La Habana, 19 jun (ACN) En abril, cuando los partes médicos anunciaron la lesión del lanzador Frank Abel Álvarez —ese pinareño que había surcado el firmamento nipón y ahora se abriría paso en México con los Guerreros de Oaxaca—, muchos pensaron en lo peor.
Pero el rumor se deslizó como un susurro por los corredores del béisbol: «Cortina lo tiene». Y bastó esa frase para que el aliento volviera a los labios de los incrédulos. Esta semana, Frank Abel lanzó su tercer bullpen con 90 envíos. No es un milagro. Es José Manuel Cortina.
Entre pinares y silencios, en el corazón de Pinar del Río, nació hace 74 años este hombre destinado a remendar lo irremediable. Su oficio: resucitar brazos moribundos. Su leyenda: sanar lo que otros dan por perdido.
No hay montaña que este hombre no haya escalado con sus pupilos a cuestas. Son docenas, quizás cientos, los brazos que han tocado su puerta: maltrechos, dolientes, olvidados. Y uno por uno, Cortina ha vertido sobre ellos su polvo mágico, ese compuesto invisible de biomecánica, anatomía, psicología, paciencia y una fe rabiosa en el ser humano.
Los devuelve al juego como si les insuflara la juventud con un soplo. Como si reparara, en efecto, el alma misma del béisbol.
Nacido en Minas de Matahambre, con verbo filoso y mirada fulminante, Cortina no solo repara cuerpos. Reeduca cerebros. Endereza espíritus.
Es un maestro sin título, un místico del montículo, un obsesionado de la excelencia que no soporta la mediocridad. Habla con la vehemencia de un predicador y el sarcasmo elegante de un poeta burlón. Cada frase suya parece arrancada de algún salmo pagano escrito en el lodo de los estadios.
Escapó hace años del cáncer como quien esquiva una recta alta. Desde entonces, vive como si no tuviera fecha de caducidad. Lo salvó el béisbol, no exagero.
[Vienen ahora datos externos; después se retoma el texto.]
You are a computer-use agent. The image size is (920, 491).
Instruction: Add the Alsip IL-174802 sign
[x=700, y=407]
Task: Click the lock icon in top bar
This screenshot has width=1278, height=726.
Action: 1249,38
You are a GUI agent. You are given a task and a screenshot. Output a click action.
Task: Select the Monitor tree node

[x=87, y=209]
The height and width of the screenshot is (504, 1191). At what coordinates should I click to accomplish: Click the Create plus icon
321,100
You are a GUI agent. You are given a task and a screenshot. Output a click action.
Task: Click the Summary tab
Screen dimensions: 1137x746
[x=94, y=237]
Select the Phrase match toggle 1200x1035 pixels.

Desde entonces, vive para salvarlo a él.
Y sin embargo, esa figura que despierta reverencias entre peloteros, entrenadores y fanáticos por igual, nunca ha sido llamada a formar parte de un equipo Cuba. Su carácter —incómodo, independiente, rebelde— le ha cerrado puertas en salones donde reina el silencio. «Soy muy feo para ponerme ese traje tan bonito», bromea con la humildad de quien no necesita galardones para ser eterno.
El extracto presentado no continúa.